Iniziamo dalla fine, ovvero dagli ultrà. Oggi, nella commedia massmediatica, essi sono i cattivi, i malati, i pericolosi dai quali guardarsi. Un po’ come era in passato (e non solo in passato!) per gli anarchici o i fascisti. Così i facinorosi del calcio si trovano a vestire i panni del diavoletto, quello sul quale – secondo la filosofia che in alcuni popoli mediorientali produsse l’idea di capro espiatorio – si concentrano tutte le attenzioni irose di una collettività disordinata e isterica che vi esorcizza il proprio disordine culturale e spirituale e la propria inconsistenza endemica.

Tribalismo urbano

Se tale è il ruolo oggettivo di vittima sacrificale assunto dagli ultrà, ciò non significa che questi ultimi siano angioletti o che rappresentino un modello sociale positivo. Sono a loro volta il frutto della società dis-sociata e spettacolare, rappresentano espressioni di tribalismo urbano che cercano di colmare il vuoto esistenziale moderno tramite surrogati clanistici e bellici. Ovvero provano a ritrovare il senso identitario e sociale smarrito e ad assumere la repressa bellicosità – che in stato naturale è cosa sana e creativa – in un senso di appartenenza che si vuole facinoroso, “antagonistico” e troppo spesso teppistico che fa leva sul calcio inteso come conflittualità. Non sto facendo il solito discorso paternalistico della sinistra d’antan; ovvero non pretendo di risolvere tutto dicendo: “sono vittime della società”, ma ritengo essenziale inquadrare il problema nella sua connotazione reale. Quando sento dire che “non si può morire per una partita di pallone o per una squadra di calcio” non posso che condividere questo buon senso qualunquistico, ma il problema è che esso non coglie affatto quello che significa per l’ultrà essere ultrà. Ovvero per un giovane lasciato colpevolmente senza riferimenti dalle sue élites sociali, trovare un branco, un capobranco, un’appartenenza e una bandiera.

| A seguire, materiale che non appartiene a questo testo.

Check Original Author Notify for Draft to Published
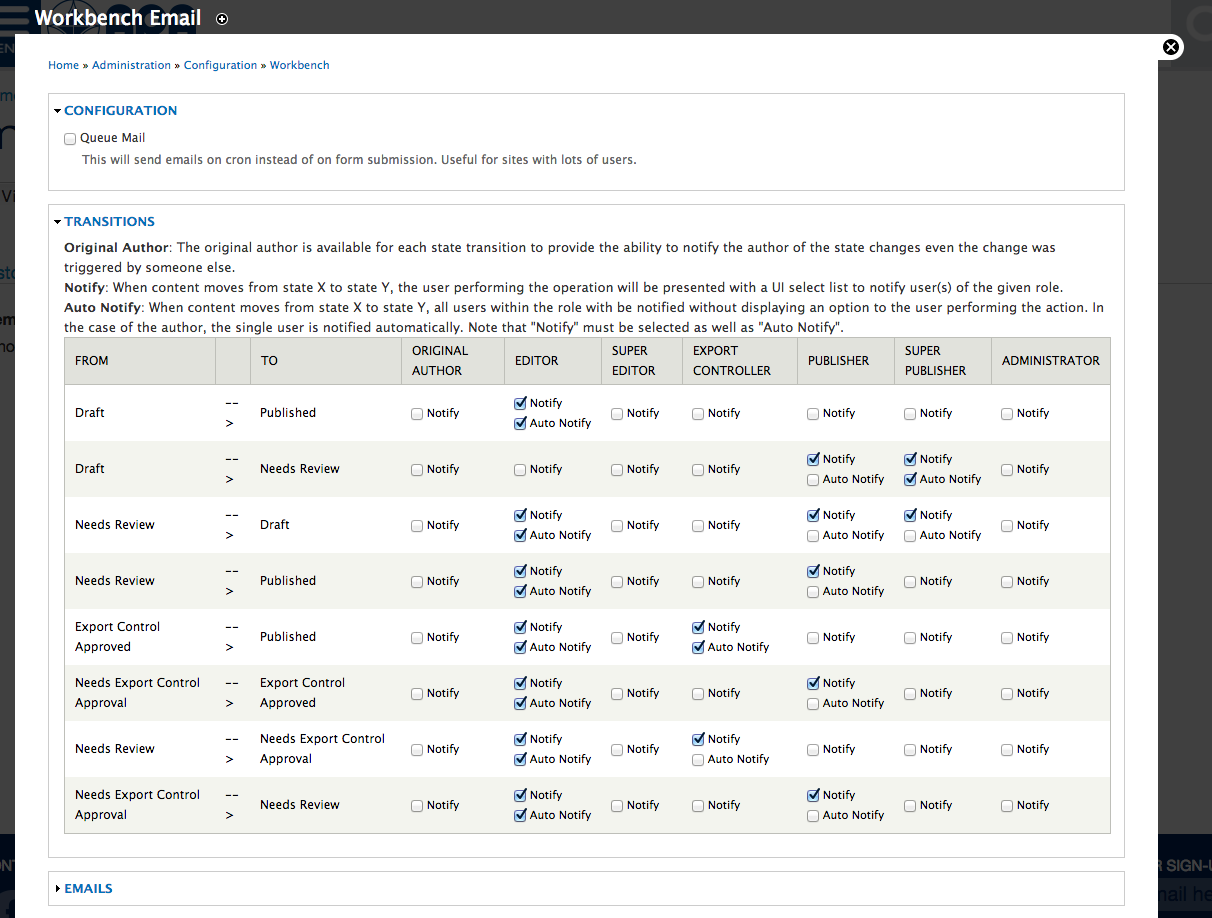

Non c’è poi questa differenza

Sbagliato è quindi liquidare gli ultrà come semplici teppisti un po’ folli che vivono al margine del calcio e che devono essere neutralizzati al più presto. Essi sono un’espressione compensatoria della centrifuga socioculturale cui siamo soggetti. Non sono peggiori delle così esaltate pacifiche famigliole che si dedicano al calcio da spettatori satolli della domenica, fruitori passivi del gladiatorio talk show con cui le vestali dell’informazione/spettacolo imbottiscono settimanalmente i giochi circensi per plebi in pantofole. Potrebbero persino essere migliori di questi insetti/mammiferi se la cultura del teppismo non si sovrapponesse all’apparente vigoria, se la lealtà non si andasse spesso smarrendo nello stato di folla e se traffici illeciti di canne e cocaina non s’immischiassero nel groviglio di uomini e colori. Ma non c’è poi tanta diversità da altri agglomerati sociali e culturali, anche raffinati, della nostra società disarticolata, robotizzata e preda del crimine del capitale.

C’è polizia e polizia

Insomma la diabolizzazione degli ultrà è funzionale, superficiale e pretestuosa; questo non significa che sia corretto rovesciare l’assunto, ma che lo si debba rifiutare sì. Lo stesso vale per l’altra parte dello specchio. Se vogliamo fotografare quel che accade dall’altra parte dell’asfalto nello spettacolo circense domenicale, è francamente impossibile sostenere che la polizia sia quel guardiano della pace e della tranquillità che ci presentano i media. Chi, come me, frequenta gli stadi perché ama il calcio e lo fa con il medesimo spirito degli anni gioiosi di quando, pur divisi da profonde passioni politiche, eravamo un popolo e una società, ha assistito tante volte a provocazioni violente, a sopraffazioni, ad aggressioni senza ragione su ragazzi, donne, vecchi, bambini. A spari improvvisi e criminali di lacrimogeni su folle pacifiche (ho chiarissime le immagini di un Roma-Juventus del 1975), ad assalti vigliacchi, a sopraffazioni impunite, ad operazioni così incomprensibili che viene il sospetto siano teleguidate. E penso al famoso derby sospeso nel 2004 che solo per un miracolo non si tramutò in tragedia e che fece saltare il decreto salvacalcio previsto per l’indomani.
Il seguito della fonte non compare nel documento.